■ TEXTE CITÉ ■
<<<<

Comment l’activité du corps stimule celle de l’esprit
La physique «moderne» a permis le dépassement radical des limitations premières de notre corps et de notre esprit, décrit le physicien Etienne Klein dans Transports physiques.
Entre ceux qui estiment qu’«on ne peut penser et écrire qu’assis» (Gustave Flaubert) et ceux pour lesquels «il faut que [leur] corps soit en branle pour y mettre [leur] esprit» (Jean-Jacques Rousseau), il n’y a pas photo pour le physicien et philosophe des sciences Etienne Klein. Il fait partie de la seconde catégorie. Et il explique, entre autres transmissions de savoir, dans Transports physiques (1) tout le bénéfice que l’humain peut tirer de cette symbiose entre le corps et l’esprit. «Evidemment, il ne suffit pas de mettre son corps en action pour que jaillissent les idées. Et une fois cette idée surgie grâce à l’activité du corps, sans doute est-il nécessaire de s’arrêter pour l’accueillir et la travailler», écrit l’auteur. Mais c’est indubitable, selon lui: «L’activité physique stimule la pensée, la décale, la transporte.»
«Notre corps et notre esprit ne sont pas naturellement équipés pour comprendre le monde.»

>>>>

■ EXTRAITS DE DONNÉES ■

<<<<

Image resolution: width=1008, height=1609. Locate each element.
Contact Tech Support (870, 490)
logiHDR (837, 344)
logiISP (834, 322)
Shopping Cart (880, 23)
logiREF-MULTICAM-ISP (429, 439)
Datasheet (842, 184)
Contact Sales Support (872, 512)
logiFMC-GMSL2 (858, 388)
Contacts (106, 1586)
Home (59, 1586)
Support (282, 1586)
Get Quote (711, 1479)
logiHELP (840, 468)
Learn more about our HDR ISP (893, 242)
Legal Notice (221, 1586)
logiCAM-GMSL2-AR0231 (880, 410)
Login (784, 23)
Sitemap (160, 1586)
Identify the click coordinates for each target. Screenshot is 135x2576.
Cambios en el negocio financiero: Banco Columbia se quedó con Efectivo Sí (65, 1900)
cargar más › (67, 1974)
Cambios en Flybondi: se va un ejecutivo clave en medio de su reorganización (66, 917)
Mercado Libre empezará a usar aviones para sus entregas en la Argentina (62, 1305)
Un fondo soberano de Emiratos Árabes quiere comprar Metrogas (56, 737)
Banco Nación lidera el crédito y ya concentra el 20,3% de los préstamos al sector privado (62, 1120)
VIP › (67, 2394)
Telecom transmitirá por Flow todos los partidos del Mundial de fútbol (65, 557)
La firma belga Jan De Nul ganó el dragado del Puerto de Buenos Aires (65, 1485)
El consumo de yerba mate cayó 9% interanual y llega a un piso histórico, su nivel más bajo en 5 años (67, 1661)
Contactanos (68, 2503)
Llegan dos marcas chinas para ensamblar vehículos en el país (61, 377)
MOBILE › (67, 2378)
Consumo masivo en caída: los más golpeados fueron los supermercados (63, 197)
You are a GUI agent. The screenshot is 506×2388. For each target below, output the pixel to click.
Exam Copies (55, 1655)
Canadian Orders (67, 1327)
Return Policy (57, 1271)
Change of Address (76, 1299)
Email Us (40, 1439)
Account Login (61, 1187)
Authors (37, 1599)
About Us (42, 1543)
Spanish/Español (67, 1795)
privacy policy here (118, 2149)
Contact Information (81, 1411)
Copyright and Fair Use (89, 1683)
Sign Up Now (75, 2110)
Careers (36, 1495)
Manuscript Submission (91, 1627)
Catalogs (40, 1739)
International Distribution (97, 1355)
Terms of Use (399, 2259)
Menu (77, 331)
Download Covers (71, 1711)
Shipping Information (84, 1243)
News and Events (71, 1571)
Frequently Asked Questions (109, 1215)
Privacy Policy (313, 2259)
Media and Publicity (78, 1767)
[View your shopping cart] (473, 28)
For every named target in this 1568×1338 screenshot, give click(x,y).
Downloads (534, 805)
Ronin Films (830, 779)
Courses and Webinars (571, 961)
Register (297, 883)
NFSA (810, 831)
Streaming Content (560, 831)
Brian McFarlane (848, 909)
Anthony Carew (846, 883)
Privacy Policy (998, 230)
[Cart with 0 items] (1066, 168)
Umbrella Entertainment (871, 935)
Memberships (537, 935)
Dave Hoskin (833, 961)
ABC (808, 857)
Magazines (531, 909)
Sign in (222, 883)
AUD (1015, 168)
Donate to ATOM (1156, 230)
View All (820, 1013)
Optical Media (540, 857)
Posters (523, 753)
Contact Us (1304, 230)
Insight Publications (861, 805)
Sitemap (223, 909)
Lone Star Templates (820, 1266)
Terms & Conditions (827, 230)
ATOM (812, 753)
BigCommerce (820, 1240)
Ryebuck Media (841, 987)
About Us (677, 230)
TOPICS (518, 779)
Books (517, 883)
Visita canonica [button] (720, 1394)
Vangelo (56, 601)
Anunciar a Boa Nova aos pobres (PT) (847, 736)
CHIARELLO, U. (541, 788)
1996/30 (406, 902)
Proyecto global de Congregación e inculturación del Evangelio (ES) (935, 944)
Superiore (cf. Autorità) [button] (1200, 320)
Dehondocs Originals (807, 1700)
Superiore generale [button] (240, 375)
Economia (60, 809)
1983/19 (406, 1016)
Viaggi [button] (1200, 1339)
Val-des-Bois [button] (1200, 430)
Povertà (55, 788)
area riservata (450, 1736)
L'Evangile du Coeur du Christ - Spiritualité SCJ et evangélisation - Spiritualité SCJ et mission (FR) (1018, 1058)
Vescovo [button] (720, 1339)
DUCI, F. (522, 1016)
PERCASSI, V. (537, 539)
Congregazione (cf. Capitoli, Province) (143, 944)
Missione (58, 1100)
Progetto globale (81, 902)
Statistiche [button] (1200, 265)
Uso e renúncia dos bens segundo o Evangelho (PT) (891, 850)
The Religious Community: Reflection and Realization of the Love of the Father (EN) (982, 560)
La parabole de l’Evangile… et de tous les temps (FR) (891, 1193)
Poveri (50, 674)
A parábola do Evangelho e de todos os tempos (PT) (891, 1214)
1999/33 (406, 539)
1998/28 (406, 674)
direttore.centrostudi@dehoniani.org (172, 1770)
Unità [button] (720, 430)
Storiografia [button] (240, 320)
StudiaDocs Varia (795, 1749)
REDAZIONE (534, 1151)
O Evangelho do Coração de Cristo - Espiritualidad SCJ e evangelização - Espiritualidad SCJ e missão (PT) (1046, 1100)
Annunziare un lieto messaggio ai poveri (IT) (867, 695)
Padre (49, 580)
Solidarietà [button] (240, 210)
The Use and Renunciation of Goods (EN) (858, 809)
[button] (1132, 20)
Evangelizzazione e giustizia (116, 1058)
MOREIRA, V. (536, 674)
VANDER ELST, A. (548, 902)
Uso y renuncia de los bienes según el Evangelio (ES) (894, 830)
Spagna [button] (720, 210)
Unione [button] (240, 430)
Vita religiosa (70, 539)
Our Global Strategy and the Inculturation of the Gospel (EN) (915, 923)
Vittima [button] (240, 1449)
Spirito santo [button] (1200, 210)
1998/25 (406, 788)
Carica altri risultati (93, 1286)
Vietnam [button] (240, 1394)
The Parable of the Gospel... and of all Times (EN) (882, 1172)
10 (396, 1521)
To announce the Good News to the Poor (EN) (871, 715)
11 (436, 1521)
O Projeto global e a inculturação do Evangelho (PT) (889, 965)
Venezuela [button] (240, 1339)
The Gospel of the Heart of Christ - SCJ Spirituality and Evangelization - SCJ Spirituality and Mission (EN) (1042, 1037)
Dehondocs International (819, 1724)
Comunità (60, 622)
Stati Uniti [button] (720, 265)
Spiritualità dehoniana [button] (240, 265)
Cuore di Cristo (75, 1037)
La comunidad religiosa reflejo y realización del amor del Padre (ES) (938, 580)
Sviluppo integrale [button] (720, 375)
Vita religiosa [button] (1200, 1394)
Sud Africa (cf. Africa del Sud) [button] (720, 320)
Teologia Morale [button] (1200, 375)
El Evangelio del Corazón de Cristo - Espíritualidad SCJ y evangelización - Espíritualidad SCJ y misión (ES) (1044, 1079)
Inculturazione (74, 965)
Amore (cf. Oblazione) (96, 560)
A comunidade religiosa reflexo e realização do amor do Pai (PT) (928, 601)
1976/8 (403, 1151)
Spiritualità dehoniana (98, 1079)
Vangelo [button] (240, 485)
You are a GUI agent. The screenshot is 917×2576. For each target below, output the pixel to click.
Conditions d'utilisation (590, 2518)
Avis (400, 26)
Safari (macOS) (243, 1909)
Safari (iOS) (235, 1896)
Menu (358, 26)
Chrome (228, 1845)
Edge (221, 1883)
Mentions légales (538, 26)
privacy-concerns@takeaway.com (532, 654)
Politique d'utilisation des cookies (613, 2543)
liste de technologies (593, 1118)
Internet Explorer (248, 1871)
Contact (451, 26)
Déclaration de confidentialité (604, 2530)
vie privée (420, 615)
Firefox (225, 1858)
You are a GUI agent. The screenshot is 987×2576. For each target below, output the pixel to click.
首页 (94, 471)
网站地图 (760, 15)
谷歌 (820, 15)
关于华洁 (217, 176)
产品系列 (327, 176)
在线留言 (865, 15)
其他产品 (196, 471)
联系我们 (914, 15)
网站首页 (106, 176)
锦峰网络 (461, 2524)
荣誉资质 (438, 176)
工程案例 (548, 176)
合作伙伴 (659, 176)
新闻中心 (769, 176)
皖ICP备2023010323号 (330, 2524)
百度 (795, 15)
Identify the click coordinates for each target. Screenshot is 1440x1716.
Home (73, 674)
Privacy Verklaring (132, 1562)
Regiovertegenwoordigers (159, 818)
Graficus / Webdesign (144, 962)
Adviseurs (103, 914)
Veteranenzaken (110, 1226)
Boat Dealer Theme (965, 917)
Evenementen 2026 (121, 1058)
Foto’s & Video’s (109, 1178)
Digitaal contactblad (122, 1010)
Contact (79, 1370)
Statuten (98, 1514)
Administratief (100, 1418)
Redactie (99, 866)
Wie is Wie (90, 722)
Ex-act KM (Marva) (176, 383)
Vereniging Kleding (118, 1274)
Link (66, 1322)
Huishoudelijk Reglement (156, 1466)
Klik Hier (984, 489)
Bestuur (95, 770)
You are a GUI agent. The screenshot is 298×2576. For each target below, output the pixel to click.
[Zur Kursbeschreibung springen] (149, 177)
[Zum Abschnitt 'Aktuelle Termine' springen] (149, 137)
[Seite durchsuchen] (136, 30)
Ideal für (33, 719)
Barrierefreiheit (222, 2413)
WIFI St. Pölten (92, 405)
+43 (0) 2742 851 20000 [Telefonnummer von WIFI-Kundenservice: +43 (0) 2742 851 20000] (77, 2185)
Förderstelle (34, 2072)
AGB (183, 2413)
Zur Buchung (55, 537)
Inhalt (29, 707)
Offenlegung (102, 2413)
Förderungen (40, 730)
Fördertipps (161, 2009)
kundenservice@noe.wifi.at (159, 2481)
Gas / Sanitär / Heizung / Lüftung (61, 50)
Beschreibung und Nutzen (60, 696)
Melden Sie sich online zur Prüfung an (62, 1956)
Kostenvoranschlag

>>>>

■ OBJECTIF DE LA TÂCHE ■
Extrais à l'identique du texte cité le passage allant de « Comment l’activité du » jusqu'à « dans Transports physiques. ».

■ RÉSULTAT DE LA TÂCHE ■
Comment l’activité du corps stimule celle de l’esprit
La physique «moderne» a permis le dépassement radical des limitations premières de notre corps et de notre esprit, décrit le physicien Etienne Klein dans Transports physiques.